Государство доплачивало только для неимущих и для очень пожилых людей.
Что предложил Обама: он предложил сделать обязательной эту самую страховку,
то есть хотите вы, не хотите — всё равно государство вам что-то предоставит.
А если вы хотите сделать побольше себе страховку, вот тогда, пожалуйста,
вкладывайте и, естественно, можете выбрать себе лучший вариант.
То есть таким способом он обеспечил большинство американцев
медицинской страховкой, а так большинство — даже те, кто, в принципе,
был бы не прочь иметь страховку, и который от неё бы выиграл — они, соответственно,
ленились или может быть, экономили какие-то свои силы,
время и так далее, не хотели ворочать мозгами — в общем,
оставались вне зоны страхового здравоохранения.
Вот теперь это очень модное поветрие в современной экономической политике,
и об этом идут очень большие дискуссии.
Ещё одна область поведенческой экономики,
о которой я хотел бы сейчас упомянуть — это поведенческие финансы.
Одним из последних лауреатов Нобелевской премии стал Роберт Шиллер, который,
как раз, посвятил свою жизнь исследованиям аномалий на финансовом рынке.

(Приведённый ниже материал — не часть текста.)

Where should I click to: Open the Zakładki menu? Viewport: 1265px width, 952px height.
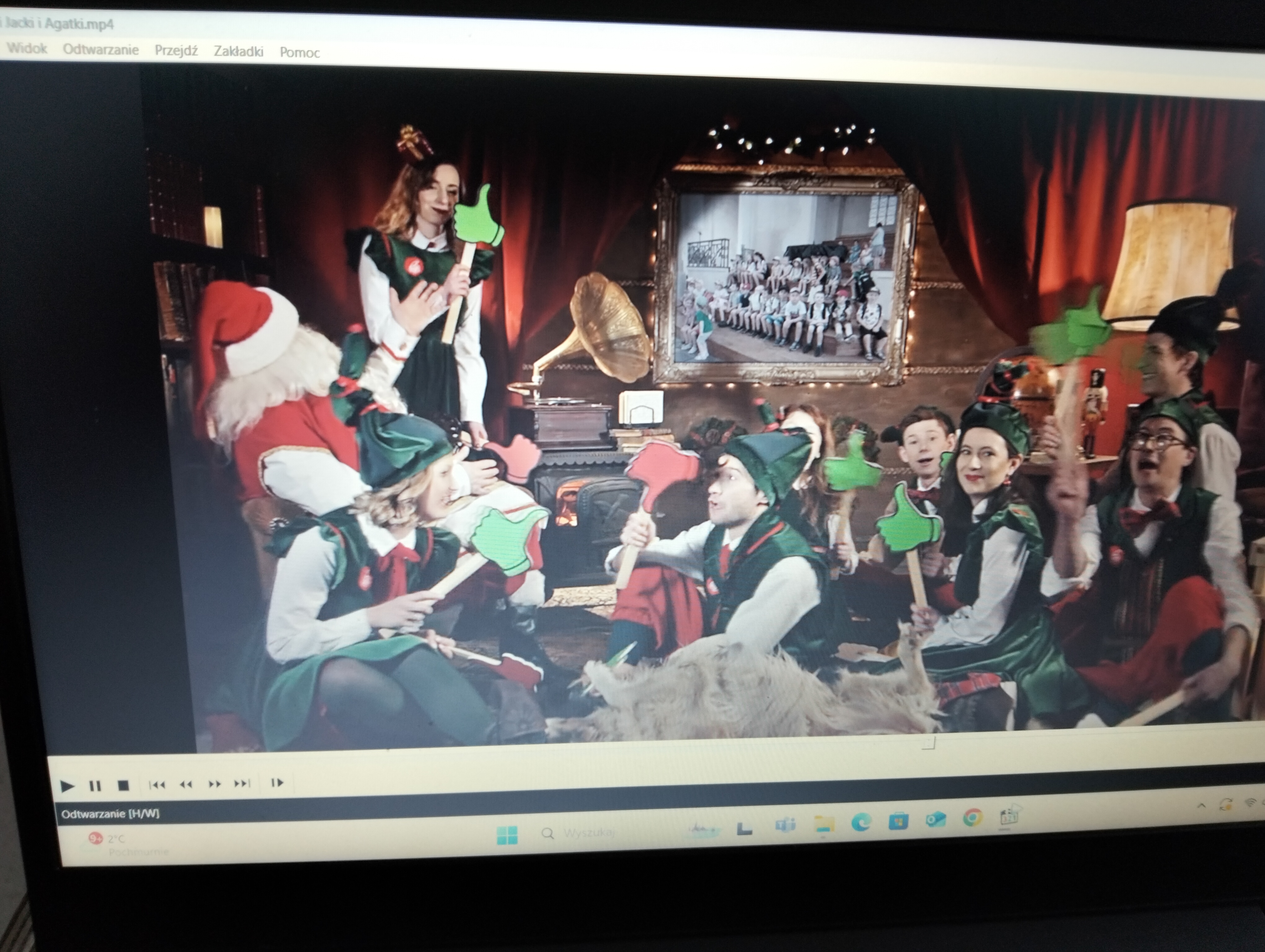coord(238,51)
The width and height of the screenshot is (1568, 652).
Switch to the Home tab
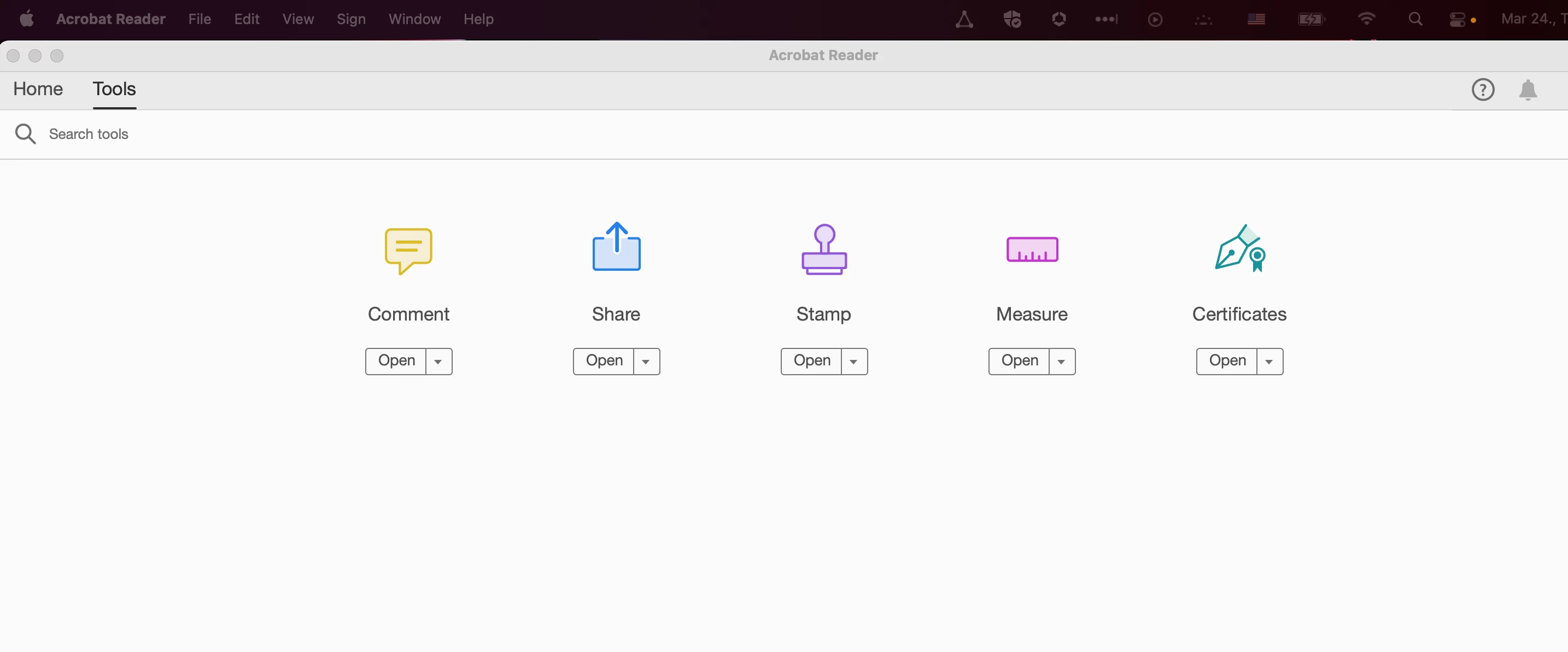tap(38, 89)
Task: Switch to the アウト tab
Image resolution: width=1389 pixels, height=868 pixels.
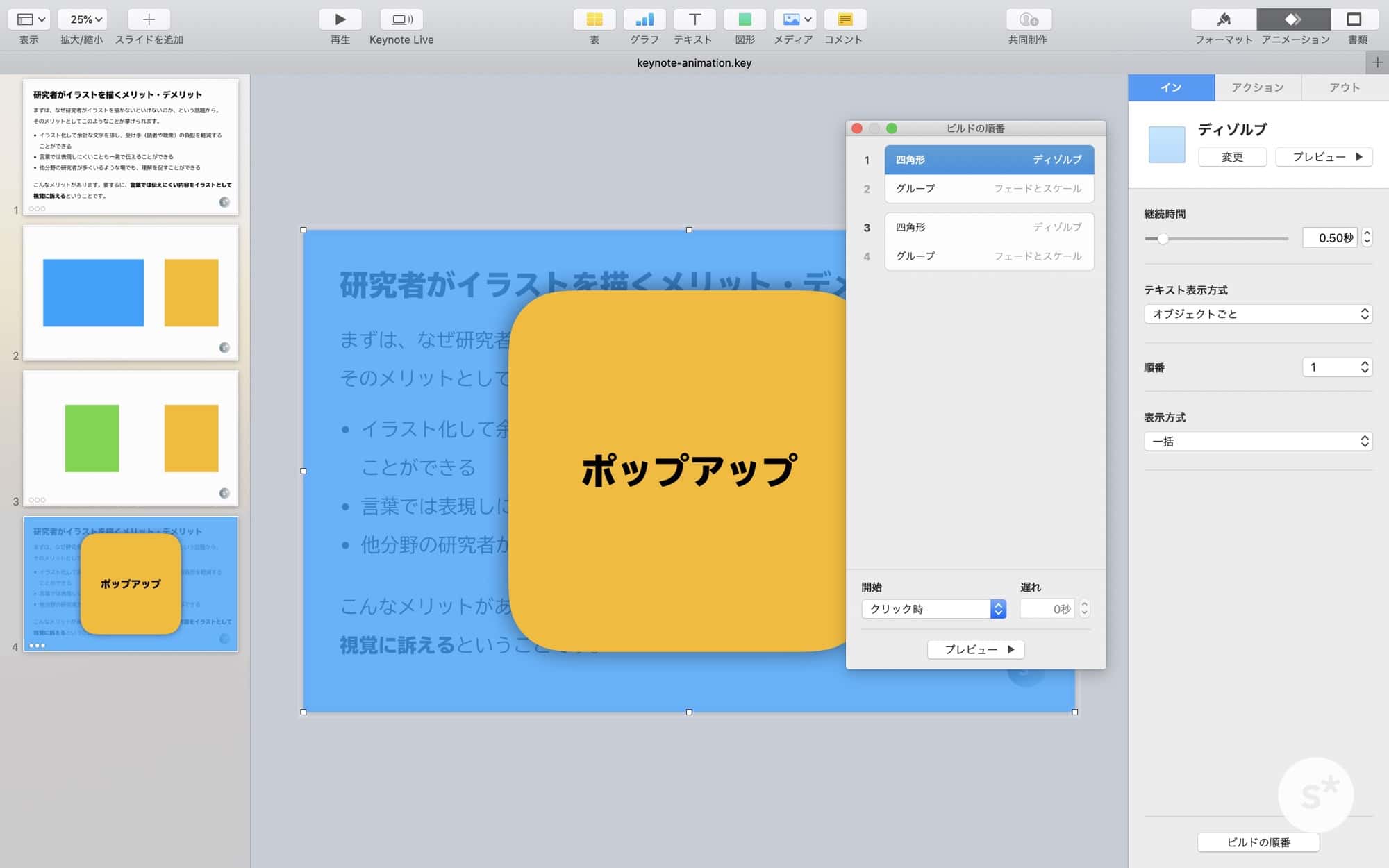Action: click(x=1344, y=87)
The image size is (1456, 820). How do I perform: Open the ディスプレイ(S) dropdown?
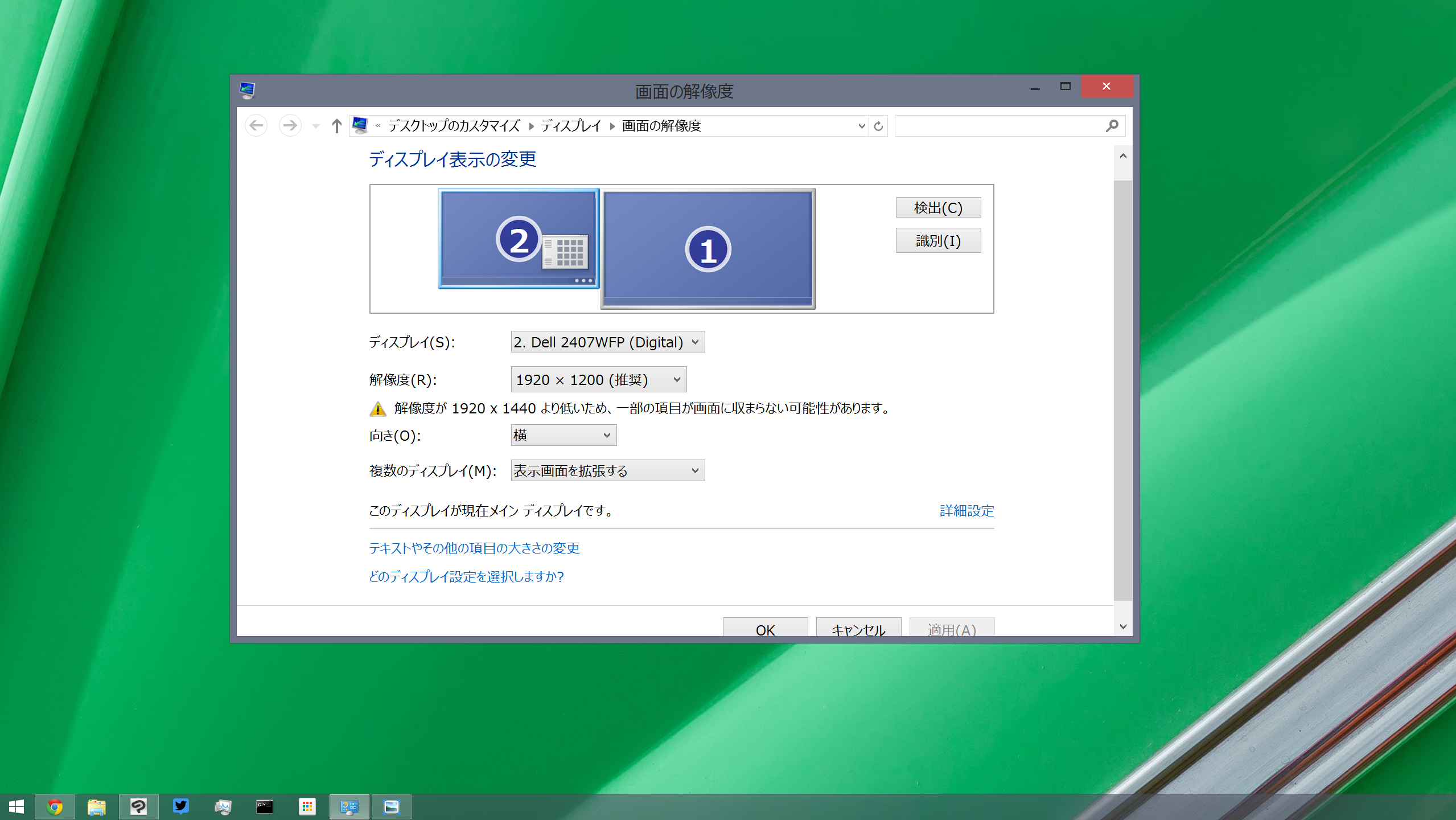tap(607, 342)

Мы привыкли с вами думать, что на финансовом рынке работают люди опытные,
профессиональные, рациональные.
Шиллер выяснил, что не всегда это так.
Возникают иногда такие аномалии,
которые рациональным поведением ну никак не объяснишь.
Например, курс акций в понедельник обычно ниже, чем курс акций в пятницу.
Почему это так?
Только потому, что понедельник — день тяжёлый.
Другого фактора здесь не найдёшь.
И ещё есть разные феномены, которые нельзя объяснить рациональным расчётом,
и вот как раз Шиллер основал эту область исследований,
которая стала называться поведенческими финансами.
Что можно сказать про эволюцию поведенческой экономики,
вот начиная с Саймона и кончая Шиллером и современными теоретиками?
Надо сказать, что поначалу начиналась она с
очень скромной попытки противостоять неоклассике.
Неоклассики её в упор не видели, отвергали, говорили, что это всё
совершенно не нужно, что достаточно просто учесть издержки на выбор,
учесть издержки получения информации — можно остаться на уровне
экономической неоклассической теории и так далее.
Всё изменилось с момента появления модели Канемана-Тверски,
когда возникла некая альтернативная модель рациональности: одно дело — ругать модель,
которая опровергается, другое дело — предложить какую-то свою альтернативу.
Пока альтернатива не предложена, разумные люди не будут отвергать ту модель,
которую они используют.
Модель Канемана-Тверски уже сыграла очень важную роль.
Затем возникла возможность вот этих вот нейроэкономических исследований,
то есть на помощь пришли естественные науки — уважаемые,
объективные данные — тут уже не поспоришь.
Ясно, где действительно люди — экономические субъекты — думают,
и где они не думают, а действуют по привычке.
И таким образом, поведенческая экономика в современную эпоху
перешла от оппозиционных и побочных
позиций к центровой мейнстримовской позиции,
и, в общем-то, можно сказать, что она стала частью основного течения
экономической науки наряду с неоклассикой.